This month, personal belongings of the famous Gen. Al Gray and other Marine Corps memorabilia will be auctioned off.

This month, personal belongings of the famous Gen. Al Gray and other Marine Corps memorabilia will be auctioned off.


Admirers of Gen. Alfred Gray, known as the blunt, outspoken Mustang who rose through the ranks to become the 29th Commandant of the Marine Corps, will have a chance to own some of his personal belongings when they are auctioned in mid-June.

The two auctions, run by Quinn’s Auction Gallery in Falls Church, Virginia, will feature possessions from Gray, who died March 20, and his wife, Jean, who passed away in 2020.

Quinn’s weekly auction on June 12 will feature household items and clothing, while a special auction on June 14 will spotlight much of Gray’s collection of Marine Corps memorabilia, including a Baume & Mercier watch featuring the Commander’s flag, a custom-made M1911 Colt .45 caliber pistol and more than a dozen presentation knives, including at least four Ka-Bars.

Read next: After loosening veterans’ access to firearms, House Republicans voted to further restrict the VA’s powers in a new spending bill.

In addition to the Marine Corps-themed items, there are also two Louis Vuitton dog carriers, a Waterford crystal biscuit jar, Lladro figurines and a crystal decanter.

“There are a lot of things that are more ordinary but when they come from important people, they really become that little bit more special,” said Matt Quinn, executive vice president of Quinn’s Auction Galleries.

Gray’s contributions to the Marine Corps are still felt today: A native of Point Pleasant, New Jersey, and known as “the Marine’s Marine,” Gray was responsible for creating the first Commandant’s Reading List, consolidating the Marine Corps Schools under the new Marine Corps University, overseeing the creation of FMFM-1, “The Art of Combat,” the foundational document for Marines in combat, and changing Marine Corps doctrine on maneuver warfare.

Gray was a junior enlisted soldier in the Marine Corps who served in the Korean War, receiving his commission in 1952 and returning to serve as an officer in the Korean War. He was later awarded the Silver Star for his service in the Vietnam War.

On 23 October 1983, as commander of the 2nd Marine Division, Gray lost 241 men attached to Battalion 1/8 Landing Team when a truck bomb struck his barracks in Beirut, Lebanon. As a result, Gray offered his resignation but it was rejected.

He served as commandant from 1987 to 1991, overseeing the Marines during the Gulf War.

A Baume & Mercier watch bearing the Commandant's flag, owned by former Commandant of the Marine Corps, General Alfred Gray, will be auctioned on June 14, 2024. General Gray passed away on March 20.
A Baume & Mercier watch bearing the Commandant’s flag, owned by former Commandant of the Marine Corps, General Alfred Gray, will be auctioned on June 14, 2024. General Gray passed away on March 20. (Photo courtesy of Quinn’s Auction Gallery)

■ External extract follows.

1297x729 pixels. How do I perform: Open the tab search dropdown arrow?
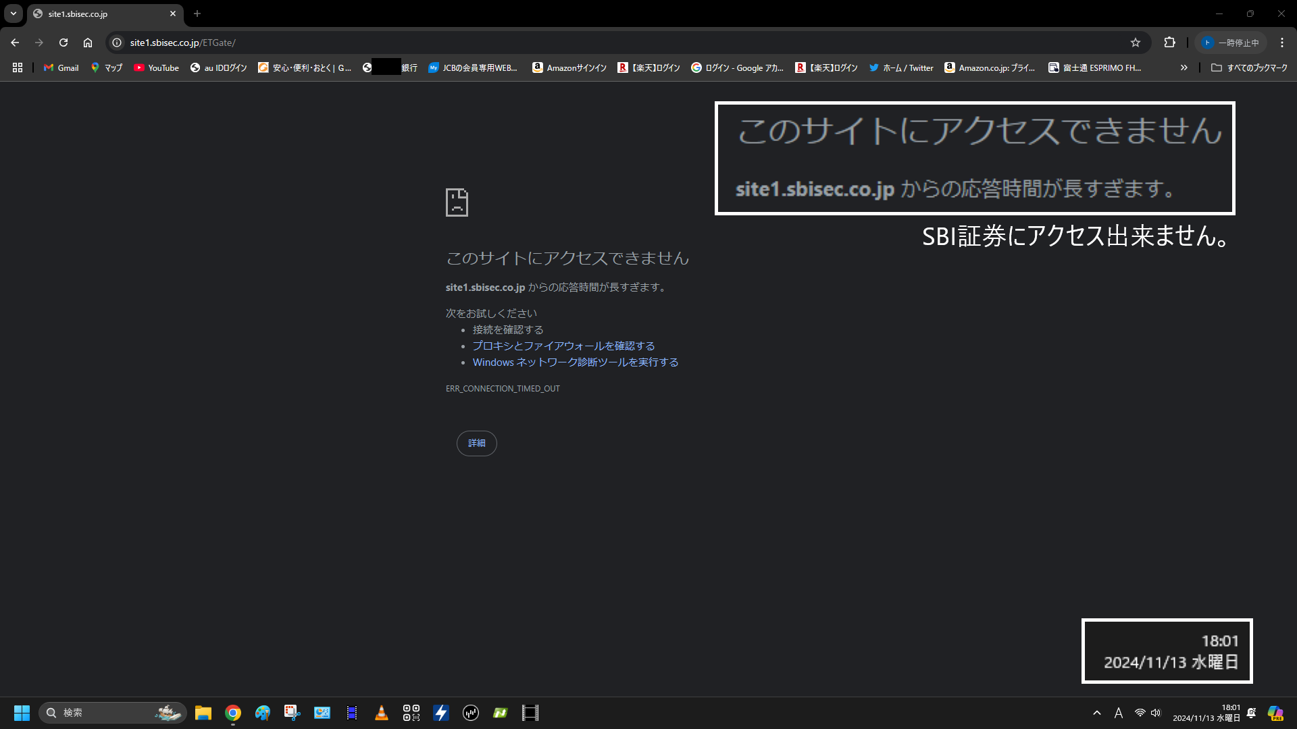click(13, 14)
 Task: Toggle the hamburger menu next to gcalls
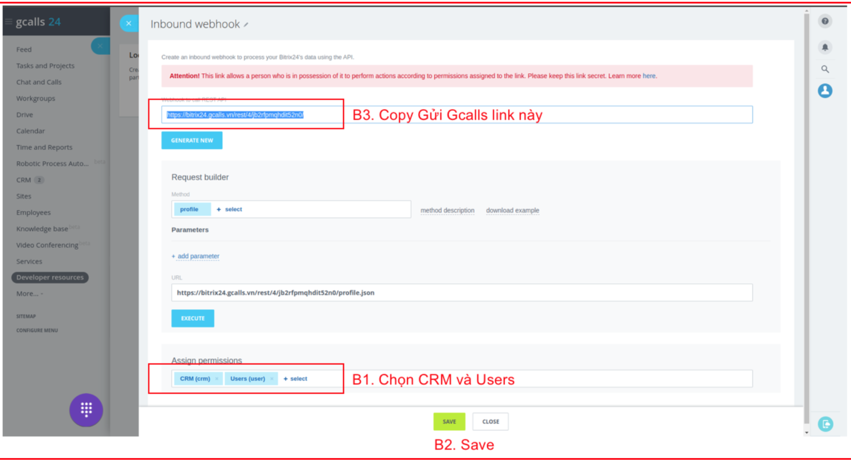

In a message sent to the entire Marine Corps on March 27, Commandant Gen. Eric Smith recalled that Gray, famously depicted in his official portrait in full camouflage uniform, had said, “Every Marine is a rifleman first and foremost. All other attributes are secondary.”

“General Gray has had a fundamental impact on the modern Marine Corps, leaving an awe-inspiring legacy and shaping the service for generations of future Marines,” Smith wrote.

Quinn’s Auction Gallery is one of the largest auction houses in Northern Virginia, where Gray lived, and said he was contacted by Gray’s executors and welcomed the opportunity to handle the commander’s personal belongings.

“[Gray] “He meant a lot to the Marine Corps and he meant a lot to the country. If you look at who he was and what kind of person he was, he was a very special person. Definitely the most high-profile four-star colonel we’ve ever dealt with,” Quinn said.

Some items have already generated a lot of interest: An engraved Colt Gold Cup pistol sold for up to $3,000 on Wednesday, an M1911 for up to $3,250, and a cased limited edition commemorative Marine Corps M16 rifle for $1,900.

Quinn added that the auction house does not guarantee that the weapons are in working order, but that the exhibits are generally functional and that bidders must undergo background checks to acquire them.

The company does not release details about its weekly auctions, but details for the June 14 memorabilia auction can be found on the company’s website, as well as on live auction sites LiveAuctioneers and Proxibid.

The auction will be held online, with absentee and telephone bidding also available.

A preview of the items will be available in Falls Church through Thursday, Quinn said.

If the winning bidder is not available, the auction house can provide a recommended delivery company to handle the delivery.

“This is going to be a fun day,” Quinn said.